As with his CEO, Svanberg’s demeanour differs markedly from that of his predecessor Peter Sutherland - a feisty, outspoken character who was anything but bashful when it came to public pronouncements.BPmass.jpg

The trickle-down effect of uncommunicative leadership is aggrieved stakeholders. NGOs have made their feelings clear – shortly after the crisis broke, two Greenpeace activists scaled the BP building in London by way of protest. They hoisted a flag depicting BP’s logo smothered in oil and emblazoned with the words ‘British Polluters’ from a balcony above the entrance of the company’s UK headquarters in St James’s Square.

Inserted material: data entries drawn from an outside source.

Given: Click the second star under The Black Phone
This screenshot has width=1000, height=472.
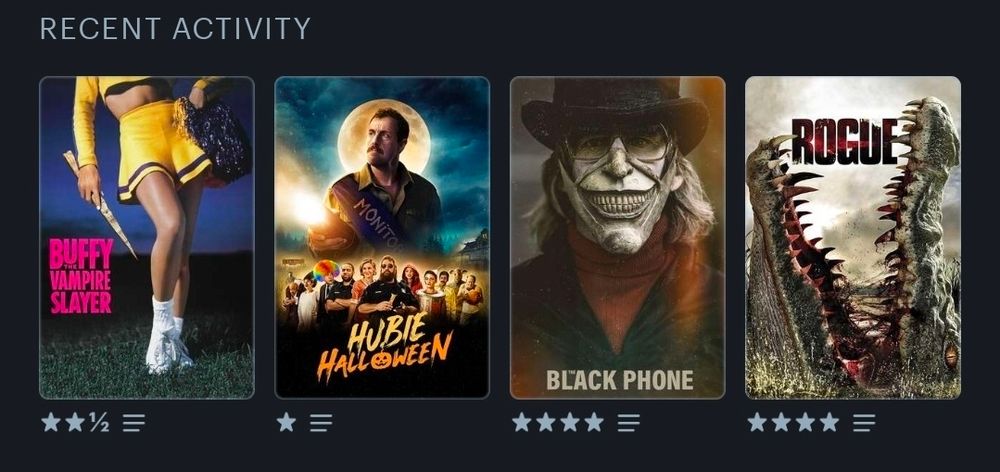Looking at the screenshot, I should click(546, 422).
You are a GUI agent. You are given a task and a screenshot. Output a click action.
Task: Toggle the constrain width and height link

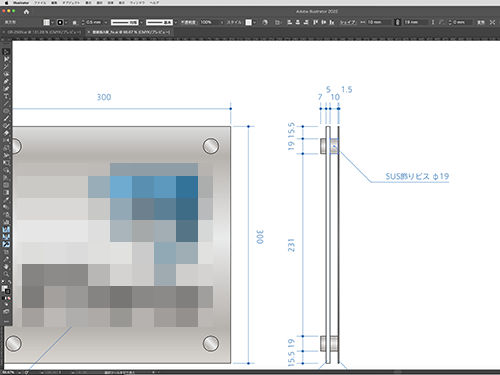point(397,22)
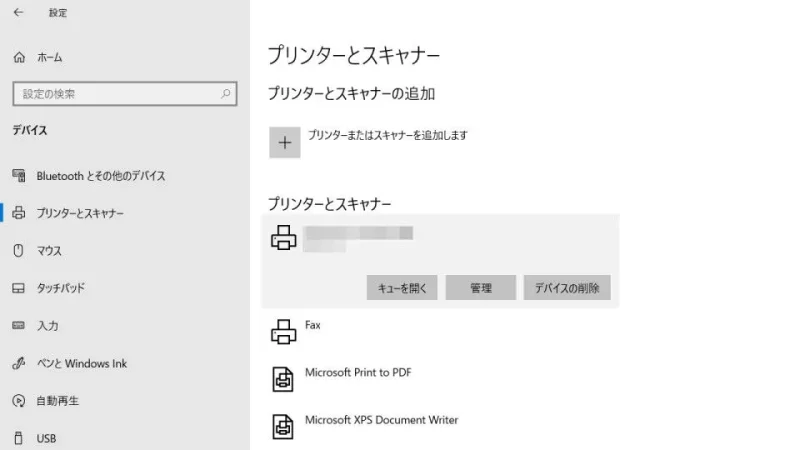This screenshot has width=800, height=450.
Task: Click the selected blurred printer's icon
Action: pyautogui.click(x=284, y=238)
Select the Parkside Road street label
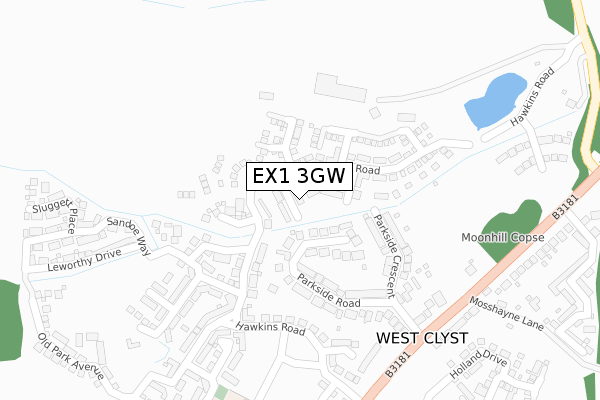The width and height of the screenshot is (600, 400). 329,291
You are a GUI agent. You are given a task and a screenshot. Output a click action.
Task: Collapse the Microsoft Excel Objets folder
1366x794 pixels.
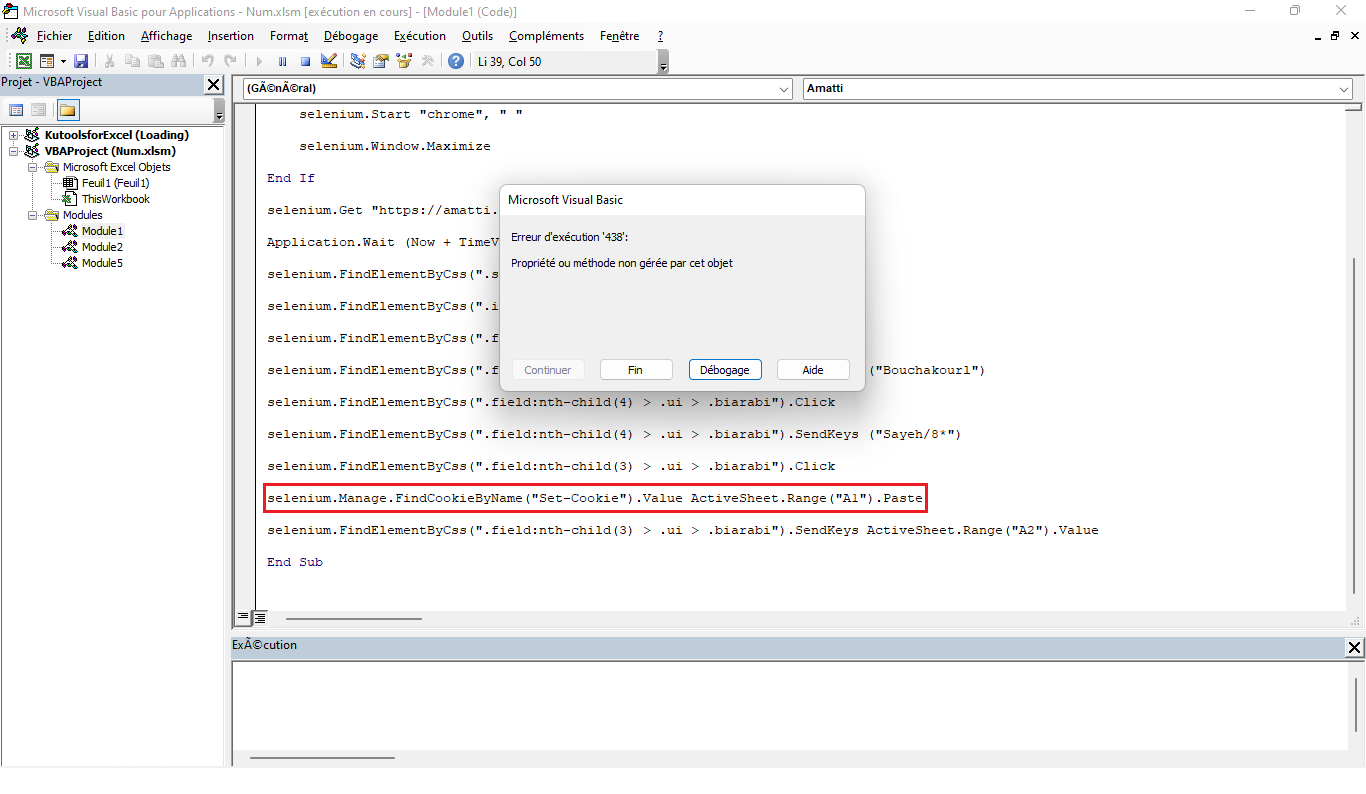click(31, 166)
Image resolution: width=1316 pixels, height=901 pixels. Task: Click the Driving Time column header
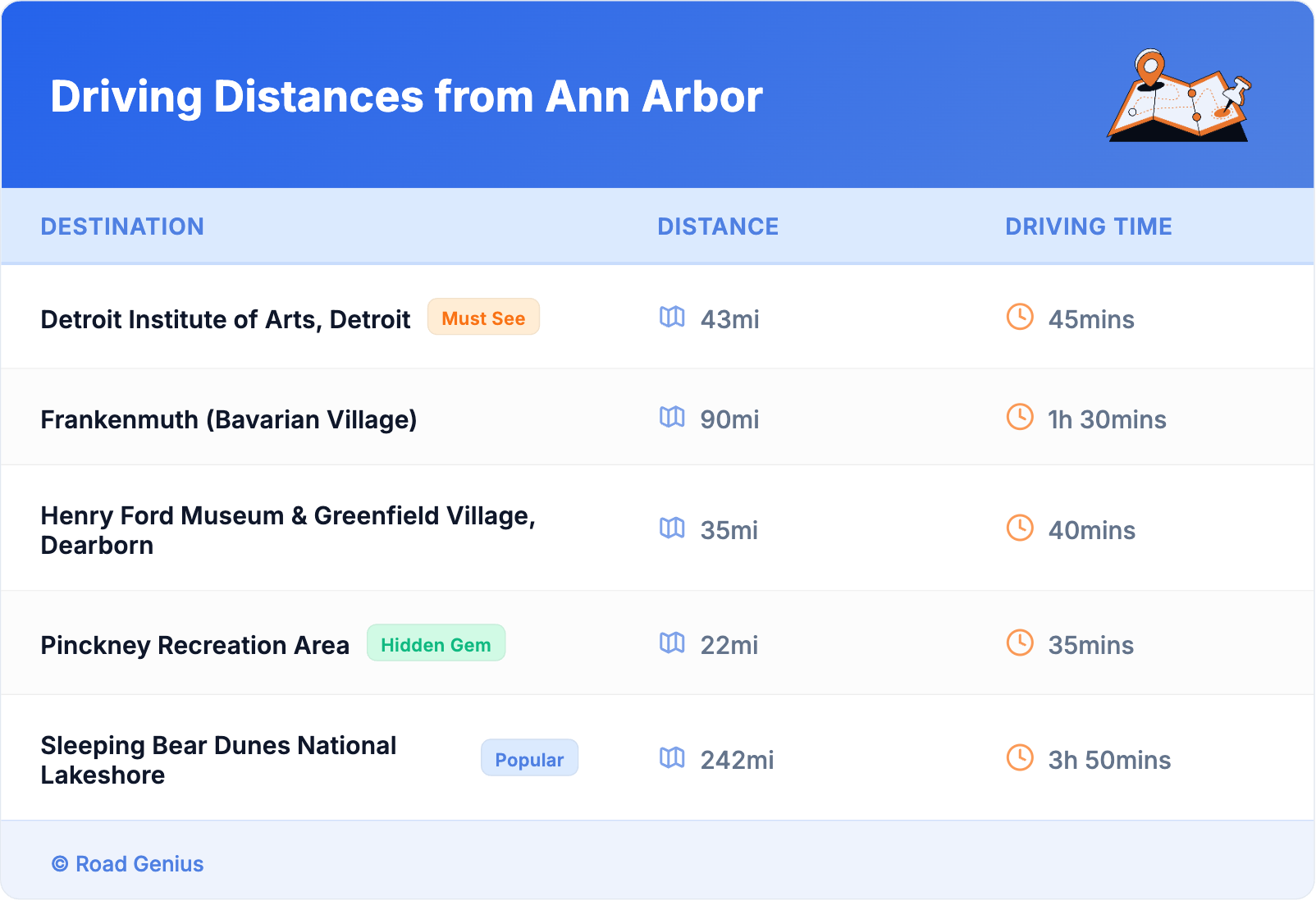pos(1088,226)
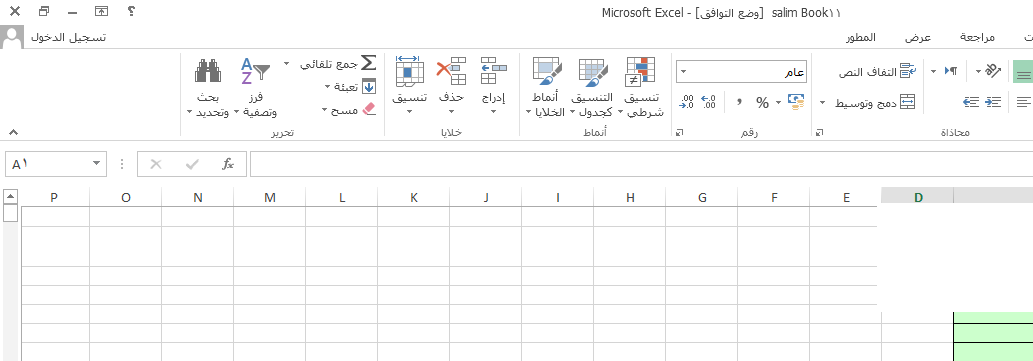
Task: Click percent style button
Action: click(762, 102)
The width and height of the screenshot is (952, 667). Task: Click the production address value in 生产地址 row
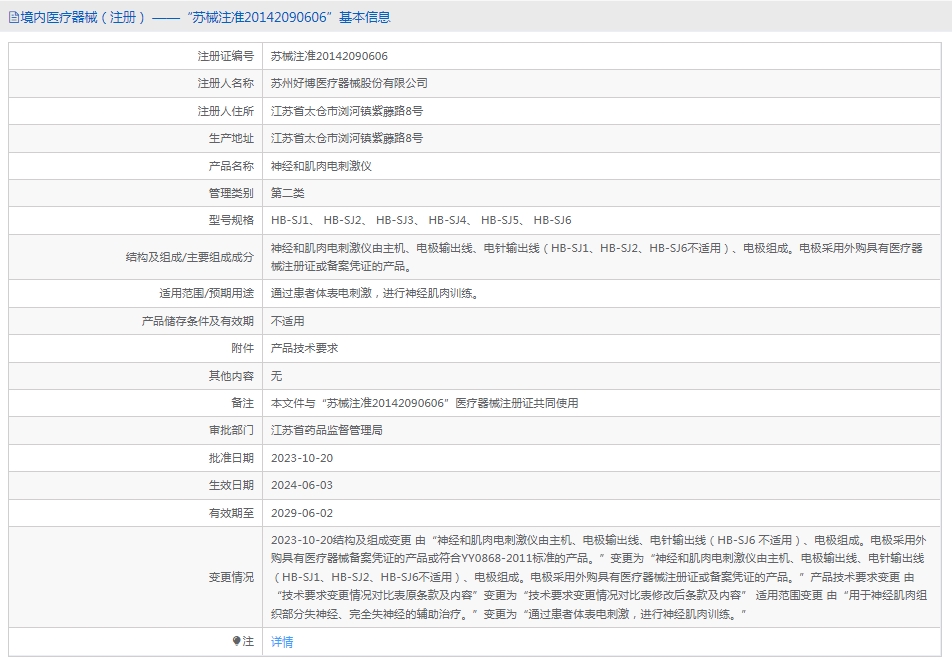346,138
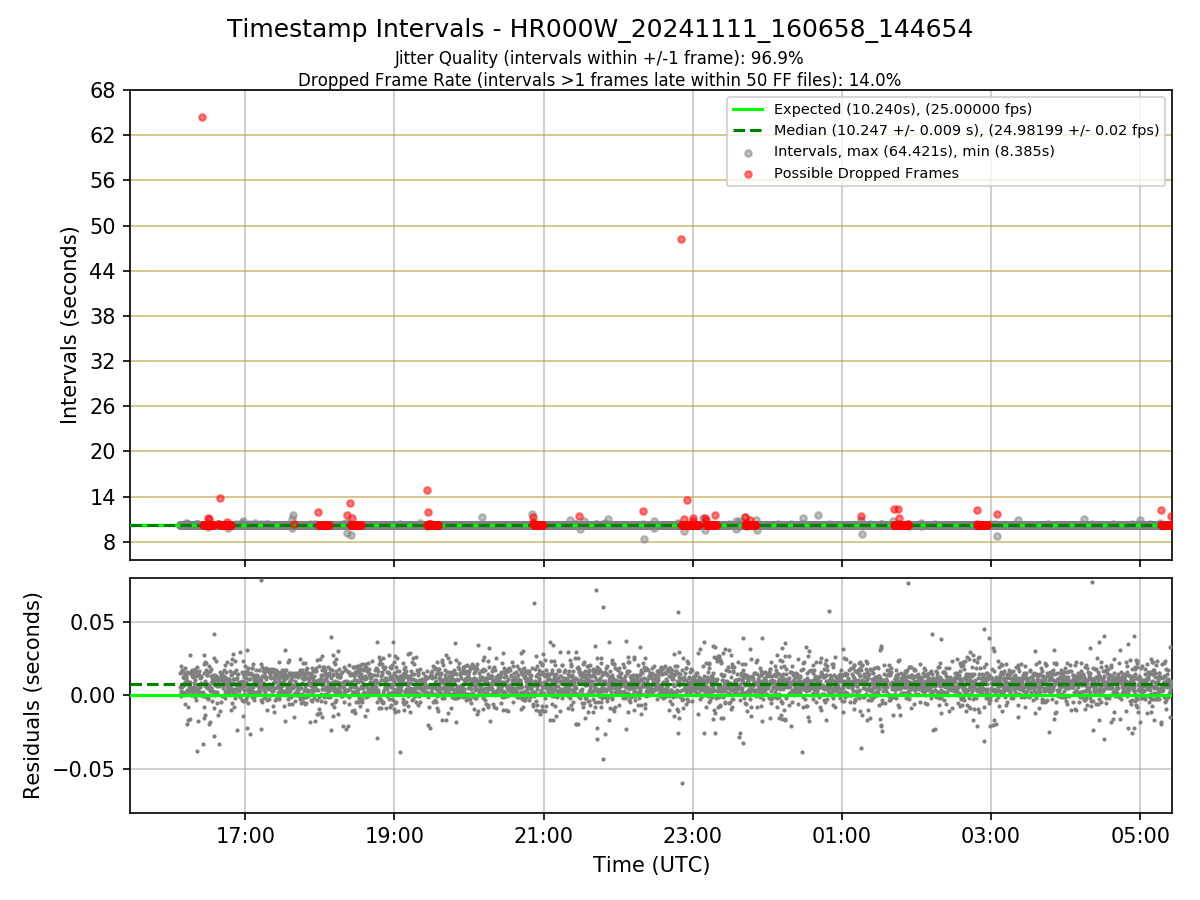Click the red outlier point near 48 seconds
Image resolution: width=1200 pixels, height=900 pixels.
[x=681, y=239]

Greenpeace also waded in via social media. It asked the general public to rebrand BP by redesigning the company’s corporate logo. The “rebrand BP” contest quickly began to trend on Twitter and caused a stir among Greenpeace’s Facebook following of almost half a million.

Public relations professionals, whether critical or appreciative of BP’s response, agree on one thing. In its future communications, it needs a firm hand on the comms tiller.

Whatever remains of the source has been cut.